En effet, derrière cette nouvelle rhétorique se cache la tentative inchangée des États-Unis d’enrôler leurs alliés dans la nouvelle guerre froide qu’ils veulent engager avec la Chine. En assimilant Pékin à un « risque à éliminer », ils incitent leurs alliés à passer d’un « découplage » forcé avec la Chine à une sorte de « désinisation » volontaire. L’approche de Washington ne s’est donc point écartée de son obsession malsaine de maintenir la suprématie américaine dans le monde.

L’Union européenne est-elle condamnée à être suiviste des États-Unis ? Faut-il encore poursuivre l’autonomie stratégique ? Le narratif dominant est tel que le simple fait de poser ces questions suscite des accusations de l’« équidistance ». Or, si la « non-équidistance » signifie l’alignement, il y a quelque chose qui ne va pas. C’est une question de bon sens, et ce sont les intérêts fondamentaux de l’Europe qui sont en jeu.

Et n’oublions pas que la fiabilité du « protectorat américain » reste sujette aux aléas de la politique intérieure américaine. Zbigniew Brzezinski, conseiller du président Carter, a confié un jour que « même si le président des États-Unis dit que nous ne ferons pas telle ou telle chose dans des circonstances hypothétiques, ne le croyez pas, parce que lui-même n’en sait rien ». Quelles que soient les « valeurs communes » à défendre, l’Europe a tout intérêt à raisonner stratégiquement et ne pas mettre son propre destin entre les mains des autres, ne serait-ce que pour les intérêts économiques de ses citoyens.

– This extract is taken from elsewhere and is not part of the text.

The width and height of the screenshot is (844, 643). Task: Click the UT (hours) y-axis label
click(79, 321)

Difficile à trouver des gagnants

D’un point de vue économique, démondialiser l’économie ou construire une « petite cour avec de hauts murs », comme ce que font les États-Unis, n’est qu’une porte de sortie on ne peut plus fausse. Le « de-risking » est aussi une contradiction en ce sens qu’il augmente précisément les risques majeurs.

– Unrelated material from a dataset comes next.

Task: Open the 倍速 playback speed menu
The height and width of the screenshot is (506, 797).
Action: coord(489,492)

Il y en a trois qui se dessinent déjà.

D’abord, le conflit entre les intérêts des entreprises et ceux des gouvernements, et donc le risque de perturbation du bon fonctionnement du marché. Le PDG de Nvidia a mis en garde contre les « énormes dégâts » que pourraient subir les entreprises américaines si on les empêchait de vendre des puces de pointe à la Chine.

Le conseiller américain à la sécurité, conscient du coût d’opportunité élevé du « de-risking » pour les alliés ayant des relations commerciales étendues avec la Chine, le considère pourtant comme un investissement indispensable pour « garantir la sécurité de tous ».

Enfin, le risque pour la croissance mondiale. Le Vice-Premier Ministre singapourien a fait remarquer qu’« une économie mondiale fragmentée diviserait le monde en blocs régionaux concurrents. Il y aurait moins d’échanges commerciaux, moins d’investissements, moins de diffusion d’idées — autant de facteurs qui ont été essentiels pour nos progrès économiques ». Selon les estimations du FMI, le scénario où les pays seraient contraints de choisir un camp devrait coûter à long terme 7% du PIB mondial.

La Chine est aujourd’hui le plus grand partenaire commercial de plus de 140 pays et régions. Aux yeux de la grande majorité des pays, la Chine, qui n’a jamais militarisé sa puissance économique pour soumettre les autres, n’est pas du tout un « risque », mais une opportunité. Comme en témoigne le titre d’un article de la Brookings Institution : « Quel pays considérerait la croissance économique de la Chine comme un risque en soi ? »

Le succès de la Chine n’aurait pas été possible sans la largeur d’esprit, la vision de long terme et surtout, le courage de se lancer dans l’inconnu. Victor Hugo n’a-t-il pas aussi dit qu’« il faut, pour la marche en avant du genre humain, qu’il y ait sur les sommets, en permanence, de fières leçons de courage ».

Le « de-risking », c’est le statu quo contre l’initiative, le conservatisme contre le progrès, le protectionnisme contre l’ouverture. C’est tout le contraire de l’ADN de l’Europe qui a toujours su apporter sa lumière à l’humanité.

Méfions-nous de la manipulation et privilégions toujours le dialogue, outil magique pour résoudre les désaccords.